*Zu bearbeitende Aufgaben*
A - Beantworten Sie zum Auszug über den Flughafen Tempelhof folgende Fragen:
(i) Wie viele große Flugzeuge verdrängt jeder landende Geschäftsflieger?
(ii) Zwischen wem wurde der Konsensbeschluss als interne Verabredung getroffen?
(iii) Vor wie vielen Jahren konnte niemand die rasante Entwicklung des Luftverkehrs voraussagen?
B - Schreiben Sie die Zeilen der Auflistung unverändert ab, und zwar vom Beginn der Auflistung bis einschließlich der Zeile mit „Indiana (457, 630)“.

Tempelhof ist kein Bonzenflughafen, sondern ein Chancenflughafen.

[Beifall bei der CDU und der FDP – Ah! von der Linksfraktion]

Die kleinen Geschäftsflieger, so sagen uns die Luftexperten, stören nur in BBI. Sie belasten den Flugbetrieb, weil sie langsamer fliegen, die großen Maschinen zu Warteschleifen und riesigem CO2-Ausstoß über der Stadt zwingen und weniger Fluggäste transportieren.

[Zuruf von Carl Wechselberg (Linksfraktion)]

Jeder landende Geschäftsflieger verdrängt zwei bis drei große Flugzeuge.

[Oh! von der SPD]

Gerade wer den Erfolg von BBI will – und wir wollen ihn, Herr Müller –, gerade der muss sagen: Tempelhof als Ergänzung ist notwendig, damit der Großflughafen wirklich erfolgreich sein kann.

[Beifall bei der CDU und der FDP – Dr. Wolfgang Albers (Linksfraktion): Ökonomisch völliger Unsinn!]

Dann, Herr Müller, kommen Sie mit Herrn Diepgen und dem Konsensbeschluss. Der Konsensbeschluss ist eine interne Verabredung

[Gelächter bei der SPD und der Linksfraktion]

der drei Eigentümer der Flughafengesellschaft, ohne rechtliche Außenwirkung. Niemand konnte vor zwölf Jahren die rasante Entwicklung des Luftverkehrs voraussagen.

[Uwe Doering (Linksfraktion): Nee!]

Zwölf Jahre später muss man im Lichte neuer Entwicklungen auch neue Entscheidungen treffen können und den politischen Willen dazu mitbringen. Das gebietet die Zukunft unserer Stadt.

*Bereitgestellte Daten*
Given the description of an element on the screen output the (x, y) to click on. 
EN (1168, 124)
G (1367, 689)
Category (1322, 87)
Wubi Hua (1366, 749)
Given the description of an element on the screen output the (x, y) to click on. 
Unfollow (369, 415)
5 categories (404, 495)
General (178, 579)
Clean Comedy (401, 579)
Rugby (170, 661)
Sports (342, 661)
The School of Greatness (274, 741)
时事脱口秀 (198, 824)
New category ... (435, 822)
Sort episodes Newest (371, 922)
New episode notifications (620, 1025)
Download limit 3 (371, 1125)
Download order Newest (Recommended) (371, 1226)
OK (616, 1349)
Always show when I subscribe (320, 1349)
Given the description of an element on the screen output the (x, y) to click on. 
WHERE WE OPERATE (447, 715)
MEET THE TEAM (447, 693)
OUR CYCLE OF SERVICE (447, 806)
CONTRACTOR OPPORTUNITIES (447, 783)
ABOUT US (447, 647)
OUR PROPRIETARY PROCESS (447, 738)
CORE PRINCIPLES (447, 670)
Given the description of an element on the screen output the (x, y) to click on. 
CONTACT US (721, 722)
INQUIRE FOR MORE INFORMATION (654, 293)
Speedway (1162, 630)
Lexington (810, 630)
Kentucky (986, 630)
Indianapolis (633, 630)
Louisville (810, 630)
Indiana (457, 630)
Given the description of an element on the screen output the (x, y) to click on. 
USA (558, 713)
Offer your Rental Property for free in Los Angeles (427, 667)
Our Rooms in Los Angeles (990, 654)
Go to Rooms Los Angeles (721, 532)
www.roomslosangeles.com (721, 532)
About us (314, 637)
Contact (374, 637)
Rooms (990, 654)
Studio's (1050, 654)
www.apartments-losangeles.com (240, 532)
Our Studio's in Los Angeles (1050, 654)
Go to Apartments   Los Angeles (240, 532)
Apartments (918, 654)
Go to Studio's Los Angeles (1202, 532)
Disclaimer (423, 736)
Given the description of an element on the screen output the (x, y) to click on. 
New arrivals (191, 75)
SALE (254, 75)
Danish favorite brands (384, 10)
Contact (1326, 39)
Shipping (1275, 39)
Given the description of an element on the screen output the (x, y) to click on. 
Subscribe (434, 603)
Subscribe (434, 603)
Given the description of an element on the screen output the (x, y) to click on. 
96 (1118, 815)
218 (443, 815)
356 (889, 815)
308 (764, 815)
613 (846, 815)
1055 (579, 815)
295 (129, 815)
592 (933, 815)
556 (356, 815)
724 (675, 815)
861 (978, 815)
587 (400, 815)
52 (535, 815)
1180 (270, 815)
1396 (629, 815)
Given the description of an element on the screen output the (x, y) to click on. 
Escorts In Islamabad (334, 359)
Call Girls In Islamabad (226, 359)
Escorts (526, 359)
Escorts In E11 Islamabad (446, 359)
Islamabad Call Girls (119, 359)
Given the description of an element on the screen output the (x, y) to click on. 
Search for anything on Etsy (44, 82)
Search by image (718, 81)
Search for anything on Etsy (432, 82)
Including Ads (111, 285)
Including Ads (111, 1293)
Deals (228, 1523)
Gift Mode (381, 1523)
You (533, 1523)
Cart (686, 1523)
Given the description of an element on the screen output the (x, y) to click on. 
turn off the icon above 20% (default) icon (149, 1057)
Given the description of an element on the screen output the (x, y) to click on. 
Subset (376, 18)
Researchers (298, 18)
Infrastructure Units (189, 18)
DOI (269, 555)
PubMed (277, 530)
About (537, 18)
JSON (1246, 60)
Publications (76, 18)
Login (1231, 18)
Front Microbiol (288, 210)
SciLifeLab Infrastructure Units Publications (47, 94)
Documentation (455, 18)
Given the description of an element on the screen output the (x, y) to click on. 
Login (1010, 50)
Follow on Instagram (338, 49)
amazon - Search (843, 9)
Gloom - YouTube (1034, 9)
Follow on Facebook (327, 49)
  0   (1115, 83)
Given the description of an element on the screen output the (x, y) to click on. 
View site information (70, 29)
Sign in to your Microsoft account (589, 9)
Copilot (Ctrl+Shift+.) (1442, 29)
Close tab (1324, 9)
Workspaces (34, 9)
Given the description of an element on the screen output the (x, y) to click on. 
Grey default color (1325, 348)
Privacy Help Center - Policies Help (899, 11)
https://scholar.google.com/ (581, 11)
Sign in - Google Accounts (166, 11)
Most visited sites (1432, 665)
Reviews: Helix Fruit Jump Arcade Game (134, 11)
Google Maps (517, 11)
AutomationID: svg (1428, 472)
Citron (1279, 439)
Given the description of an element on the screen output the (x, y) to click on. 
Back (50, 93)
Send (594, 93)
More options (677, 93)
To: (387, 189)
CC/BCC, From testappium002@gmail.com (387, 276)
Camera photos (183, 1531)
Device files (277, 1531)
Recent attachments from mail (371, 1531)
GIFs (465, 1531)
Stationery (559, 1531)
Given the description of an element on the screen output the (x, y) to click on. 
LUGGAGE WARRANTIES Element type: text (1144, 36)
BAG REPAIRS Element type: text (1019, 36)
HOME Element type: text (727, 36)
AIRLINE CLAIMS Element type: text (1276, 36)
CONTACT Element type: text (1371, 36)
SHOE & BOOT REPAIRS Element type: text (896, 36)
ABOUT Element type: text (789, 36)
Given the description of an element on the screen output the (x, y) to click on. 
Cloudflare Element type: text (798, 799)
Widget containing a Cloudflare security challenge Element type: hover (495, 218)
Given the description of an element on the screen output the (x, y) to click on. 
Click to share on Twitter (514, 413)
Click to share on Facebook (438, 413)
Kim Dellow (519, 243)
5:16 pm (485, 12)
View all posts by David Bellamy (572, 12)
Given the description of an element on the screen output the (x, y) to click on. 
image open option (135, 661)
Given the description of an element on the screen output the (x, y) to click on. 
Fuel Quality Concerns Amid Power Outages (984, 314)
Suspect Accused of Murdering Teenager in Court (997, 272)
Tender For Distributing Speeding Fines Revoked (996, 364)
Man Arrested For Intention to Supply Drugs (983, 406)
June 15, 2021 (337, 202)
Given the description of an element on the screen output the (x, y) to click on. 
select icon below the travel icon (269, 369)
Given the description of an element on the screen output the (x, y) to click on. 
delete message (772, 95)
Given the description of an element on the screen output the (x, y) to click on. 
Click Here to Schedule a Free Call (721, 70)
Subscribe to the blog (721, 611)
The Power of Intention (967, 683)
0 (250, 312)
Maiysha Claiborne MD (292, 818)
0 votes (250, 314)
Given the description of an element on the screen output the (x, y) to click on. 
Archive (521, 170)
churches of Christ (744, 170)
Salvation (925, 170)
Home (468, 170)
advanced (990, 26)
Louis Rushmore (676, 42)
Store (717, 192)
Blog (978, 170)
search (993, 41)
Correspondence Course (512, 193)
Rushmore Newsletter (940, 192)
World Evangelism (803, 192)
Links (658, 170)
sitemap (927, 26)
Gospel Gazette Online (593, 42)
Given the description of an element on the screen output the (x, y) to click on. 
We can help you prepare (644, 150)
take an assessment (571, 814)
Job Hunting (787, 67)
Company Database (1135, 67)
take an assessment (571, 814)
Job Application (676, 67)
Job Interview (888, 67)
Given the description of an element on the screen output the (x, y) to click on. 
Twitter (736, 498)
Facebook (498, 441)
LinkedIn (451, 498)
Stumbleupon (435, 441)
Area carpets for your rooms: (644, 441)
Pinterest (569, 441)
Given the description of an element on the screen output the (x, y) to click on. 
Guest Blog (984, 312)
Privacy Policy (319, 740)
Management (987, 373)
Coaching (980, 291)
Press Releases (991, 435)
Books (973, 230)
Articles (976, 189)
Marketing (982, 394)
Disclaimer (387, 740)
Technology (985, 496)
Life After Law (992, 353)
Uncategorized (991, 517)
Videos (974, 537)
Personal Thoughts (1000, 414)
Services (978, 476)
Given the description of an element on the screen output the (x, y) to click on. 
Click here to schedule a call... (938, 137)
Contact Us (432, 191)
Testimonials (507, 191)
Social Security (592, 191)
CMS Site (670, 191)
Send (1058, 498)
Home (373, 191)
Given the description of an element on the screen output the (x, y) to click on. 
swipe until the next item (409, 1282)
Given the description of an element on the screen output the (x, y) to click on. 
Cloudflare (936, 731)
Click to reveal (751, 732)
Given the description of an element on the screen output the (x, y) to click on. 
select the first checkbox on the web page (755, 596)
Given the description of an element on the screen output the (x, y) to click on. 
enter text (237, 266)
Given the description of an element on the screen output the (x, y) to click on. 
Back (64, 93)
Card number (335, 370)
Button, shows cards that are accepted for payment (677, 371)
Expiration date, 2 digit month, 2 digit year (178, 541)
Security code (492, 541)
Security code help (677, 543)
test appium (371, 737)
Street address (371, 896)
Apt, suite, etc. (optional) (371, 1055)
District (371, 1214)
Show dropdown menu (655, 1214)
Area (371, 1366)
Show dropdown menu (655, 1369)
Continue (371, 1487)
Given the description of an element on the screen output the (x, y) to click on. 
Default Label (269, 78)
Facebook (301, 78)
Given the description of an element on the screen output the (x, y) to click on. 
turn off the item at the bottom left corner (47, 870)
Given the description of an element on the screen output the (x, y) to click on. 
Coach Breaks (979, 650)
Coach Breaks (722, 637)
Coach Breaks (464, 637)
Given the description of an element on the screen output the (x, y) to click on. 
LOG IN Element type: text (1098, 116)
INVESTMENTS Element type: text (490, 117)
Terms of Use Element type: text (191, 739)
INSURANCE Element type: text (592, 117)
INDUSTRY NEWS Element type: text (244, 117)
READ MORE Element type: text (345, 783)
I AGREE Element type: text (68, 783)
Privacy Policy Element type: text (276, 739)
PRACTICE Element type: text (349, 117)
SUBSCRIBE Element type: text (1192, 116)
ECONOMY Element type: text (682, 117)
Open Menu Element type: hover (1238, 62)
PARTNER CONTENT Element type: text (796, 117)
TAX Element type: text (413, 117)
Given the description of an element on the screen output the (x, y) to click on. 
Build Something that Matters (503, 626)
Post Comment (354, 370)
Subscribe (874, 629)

*Die Antworten*
A -
(i) Zwei bis drei große Flugzeuge.
(ii) Zwischen den drei Eigentümern der Flughafengesellschaft.
(iii) Vor zwölf Jahren.

B -
Given the description of an element on the screen output the (x, y) to click on. 
EN (1168, 124)
G (1367, 689)
Category (1322, 87)
Wubi Hua (1366, 749)
Given the description of an element on the screen output the (x, y) to click on. 
Unfollow (369, 415)
5 categories (404, 495)
General (178, 579)
Clean Comedy (401, 579)
Rugby (170, 661)
Sports (342, 661)
The School of Greatness (274, 741)
时事脱口秀 (198, 824)
New category ... (435, 822)
Sort episodes Newest (371, 922)
New episode notifications (620, 1025)
Download limit 3 (371, 1125)
Download order Newest (Recommended) (371, 1226)
OK (616, 1349)
Always show when I subscribe (320, 1349)
Given the description of an element on the screen output the (x, y) to click on. 
WHERE WE OPERATE (447, 715)
MEET THE TEAM (447, 693)
OUR CYCLE OF SERVICE (447, 806)
CONTRACTOR OPPORTUNITIES (447, 783)
ABOUT US (447, 647)
OUR PROPRIETARY PROCESS (447, 738)
CORE PRINCIPLES (447, 670)
Given the description of an element on the screen output the (x, y) to click on. 
CONTACT US (721, 722)
INQUIRE FOR MORE INFORMATION (654, 293)
Speedway (1162, 630)
Lexington (810, 630)
Kentucky (986, 630)
Indianapolis (633, 630)
Louisville (810, 630)
Indiana (457, 630)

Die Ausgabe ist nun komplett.